От Кобоны до Ярославля ехали 8 суток. На станцию Всполье поезд пришел рано утром. Совсем рядом была мать, родной дом. К тому времени я ослабла до такой степени, что чувствовала - до Ташкента живой не доеду. Кратко попрощалась с девчатами, сказала, что пошла домой. На вокзале села на трамвай, доехала до остановки «Школа № 43». Это в трех кварталах от нашего дома на улице Вольная, 13. Но была уже такая слабая, что самостоятельно ориентироваться не могла. Несколько раз переспрашивала прохожих, брела вперед и снова переспрашивала. Сколько шла, не помню, но добралась. На счастье мать оказалась дома. Встретила, даже расспрашивать не стала. Сразу воды согрела, стала отмывать в корыте. Потом остригла наголо.

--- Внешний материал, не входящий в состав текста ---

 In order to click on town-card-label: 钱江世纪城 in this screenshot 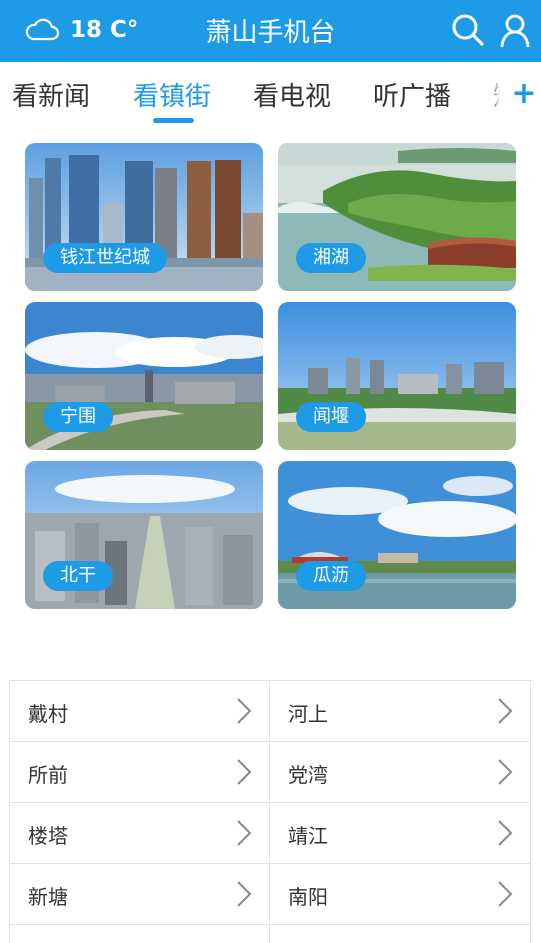, I will do `click(105, 258)`.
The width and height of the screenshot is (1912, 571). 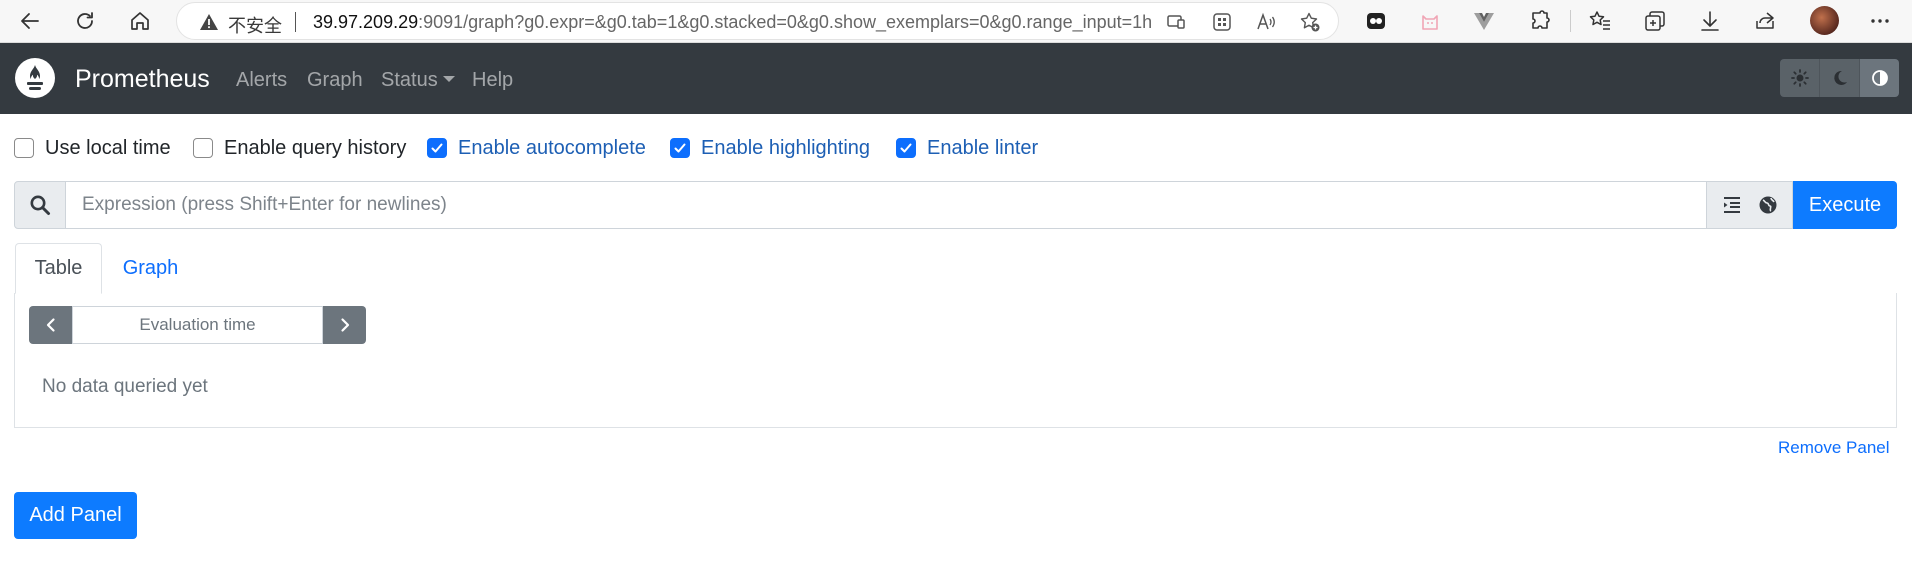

На следующий день из районной поликлиники пришел врач. Лечение назначил, строго указал, как нужно питаться. Выписал лекарства, витамины. Так я осталась жива.
После выздоровления поступила ученицей на обувную фабрику «Североход». Там для фронта солдатские сапоги делали, палатки шили. Проработала год, но хотелось дальше учиться.

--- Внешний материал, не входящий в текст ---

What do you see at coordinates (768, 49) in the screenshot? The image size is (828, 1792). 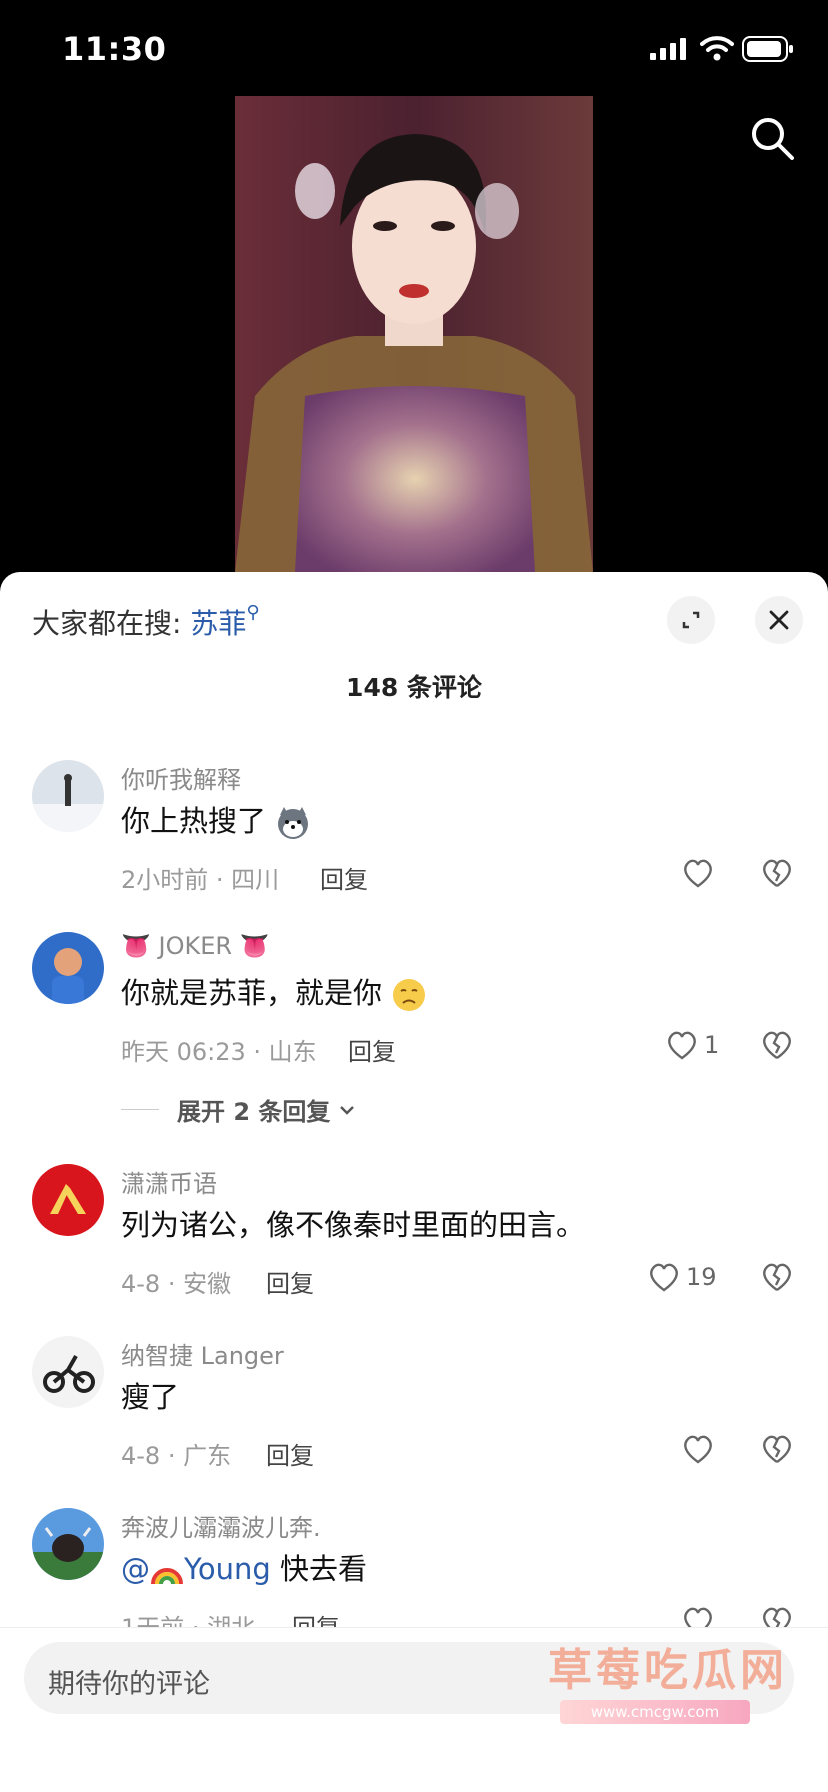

После Ленинграда твердо решила стать врачом. В августе 1943 года я сдала экзамены в Ярославскую зубоврачебную школу. А в июле 1946 года окончила её с отличием. По распределению попала в армию, в госпиталь Карельского военного округа, расположенный в г. Кеми.
Там встретила будущего мужа Михаила, боевого офицера, фельдшера. Расписались мы в маленьком деревянном загсе г. Кеми в 1947 году. С тех пор неразлучны - уже 63 года.
Сегодня молю Бога, чтобы ни детям моим, ни внукам, вообще никому не довелось изведать того, что на нашу долю выпало.